The FDIC stated that as the receiver, it had immediately transferred all insured deposits of Silicon Valley Bank to the newly created Deposit Insurance National Bank of Santa Clara (DINB).

Silicon Valley Bank, a major financial institution for venture-backed companies, was shut down by California’s financial watchdog on March 10 — marking the first Federal Deposit Insurance Corporation-insured bank to fail in 2023. 

The California Department of Financial Protection and Innovation confirmed that Silicon Valley Bank was ordered to close but did not specify the reason for the shutdown. The California regulator appointed the FDIC as the receiver to protect insured deposits. 
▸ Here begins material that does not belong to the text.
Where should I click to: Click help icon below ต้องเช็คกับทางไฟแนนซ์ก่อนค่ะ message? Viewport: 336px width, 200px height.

Depositors “will have full access to their insured deposits no later than Monday morning, March 13, 2023,” read the official statement. The regulator explained that uninsured depositors would be given a “receivership certificate for the remaining amount of their uninsured funds” and entitled to future dividend payments once the FDIC sells all Silicon Valley Bank assets.

Silicon Valley Bank, which is also known as SVB, operated 17 branches across California and Massachusetts. All branches and the main office will be open on March 13 to facilitate depositor access.

SVB is one of the United States’ 20 largest banks by total assets. The bank provided financial services to several crypto-focused venture firms, including Andreessen Horowitz and Sequoia.

Related: Bitcoin battles $20K as trader calls bank chaos ‘2008 all over again’

The bank’s downfall was swift, coming less than 48 hours after management disclosed that they needed to raise $2.25 billion in stock to shore up operations. The announcement was part of SVB’s mid-quarter financial update, where it disclosed the sale of $21 billion in securities at a $1.8 billion loss.

SIVB stock was trading north of $280 at the start of the week. Before trading was halted, the stock was worth $106.08. Source: Yahoo Finance

Trading in SVB stock (SIVB) was halted on March 9 due to extreme volatility. The stock’s 60% drop was the biggest single-day wipeout in history, according to The Wall Street Journal.